By presenting them with easy access to the bestial
means of aggrandizement, as well as the necessity to defend against those who
use those means against them, the government makes people prone to
fight-or-flight responses toward out-group others: like a predator transfixed
with hunger at the sight of its prey, or like that prey transfixed with terror
at the sight of a predator.
The herd mind manifests vividly, not only in war
rallies, but in political rallies, where rival herds low and bray against each
other. At these rallies, fevered minds are filled, not only with “foreign
menaces,” but various domestic ones: “welfare bums,” “selfish businessmen,” “the
gay agenda,” “bigoted shopkeepers,” “droves of ‘illegals,’ “gentrification,”
“urban thugs,” etc.
Through the government, each herd/horde plunders and
persecutes by proxy, and is plundered and persecuted in turn. As the sole
apparatus for legal plunder, the government takes a cut of the loot for itself
for each theft it facilitates.
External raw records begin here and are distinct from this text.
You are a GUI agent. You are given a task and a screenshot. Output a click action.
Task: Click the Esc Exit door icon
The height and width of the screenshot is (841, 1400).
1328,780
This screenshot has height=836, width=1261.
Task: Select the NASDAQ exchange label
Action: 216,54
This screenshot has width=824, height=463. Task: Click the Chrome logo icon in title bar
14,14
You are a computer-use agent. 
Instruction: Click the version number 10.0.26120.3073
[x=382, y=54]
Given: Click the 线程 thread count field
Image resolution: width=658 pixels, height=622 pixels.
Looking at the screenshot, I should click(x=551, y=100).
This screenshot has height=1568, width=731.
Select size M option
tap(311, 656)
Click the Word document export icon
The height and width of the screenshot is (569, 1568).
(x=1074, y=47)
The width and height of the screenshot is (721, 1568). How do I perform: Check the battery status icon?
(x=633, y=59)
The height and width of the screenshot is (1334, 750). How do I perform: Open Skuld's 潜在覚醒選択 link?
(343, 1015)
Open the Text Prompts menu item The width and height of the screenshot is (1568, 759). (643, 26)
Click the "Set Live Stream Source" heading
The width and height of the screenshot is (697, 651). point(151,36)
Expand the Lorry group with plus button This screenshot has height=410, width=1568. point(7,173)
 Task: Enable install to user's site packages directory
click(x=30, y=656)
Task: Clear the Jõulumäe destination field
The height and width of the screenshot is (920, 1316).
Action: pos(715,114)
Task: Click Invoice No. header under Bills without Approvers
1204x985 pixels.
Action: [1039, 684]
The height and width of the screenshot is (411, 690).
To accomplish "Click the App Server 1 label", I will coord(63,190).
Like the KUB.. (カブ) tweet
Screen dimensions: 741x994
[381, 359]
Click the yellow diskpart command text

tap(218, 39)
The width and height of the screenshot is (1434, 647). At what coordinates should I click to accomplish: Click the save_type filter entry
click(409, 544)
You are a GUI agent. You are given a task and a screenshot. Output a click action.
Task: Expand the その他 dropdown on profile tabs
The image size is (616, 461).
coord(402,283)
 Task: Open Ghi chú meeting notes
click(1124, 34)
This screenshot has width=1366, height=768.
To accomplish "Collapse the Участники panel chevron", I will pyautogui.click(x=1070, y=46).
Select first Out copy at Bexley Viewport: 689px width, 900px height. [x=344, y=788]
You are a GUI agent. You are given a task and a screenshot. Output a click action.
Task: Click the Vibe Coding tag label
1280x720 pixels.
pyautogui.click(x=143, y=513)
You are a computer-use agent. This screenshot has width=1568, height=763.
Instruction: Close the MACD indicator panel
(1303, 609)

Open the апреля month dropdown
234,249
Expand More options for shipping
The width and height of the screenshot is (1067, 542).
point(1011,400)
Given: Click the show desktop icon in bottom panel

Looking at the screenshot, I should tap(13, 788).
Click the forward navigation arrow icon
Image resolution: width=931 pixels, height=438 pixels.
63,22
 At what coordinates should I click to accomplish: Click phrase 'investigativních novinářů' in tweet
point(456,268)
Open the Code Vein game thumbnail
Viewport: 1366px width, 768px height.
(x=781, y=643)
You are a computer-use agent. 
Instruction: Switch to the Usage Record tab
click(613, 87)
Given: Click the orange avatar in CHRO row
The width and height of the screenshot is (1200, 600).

And anger more properly directed at the
government is diverted toward domestic enemy herds. In fact each herd becomes
deeply wedded to the government as its chief implement for attacking and
defending against its foes. And in order to achieve the unity necessary to
realize its numerical strength, each herd rallies behind its “champions” in
government and the political class.
Thus, this kind of sublimated war is also the
“health of the State.” The herd mind that reaches its apogee in times of
international military conflict is continually activated even in “peacetime” by
the modern government keeping its subject populace in a managed, chronic state
of low-grade civil war.
This analysis fits well with Bourne’s broadest
definition of the State. At one point he defines it as follows:
“The State is the organization of the herd to act
offensively or defensively against another herd similarly organized.”
What is war but the mobilization (“organization”) of
multitudes (“herds”) against each other in offense and defense? So Bourne’s
definition may be fairly rephrased as simply: “The State is war.”
War is the birth, the health, the very essence of the State.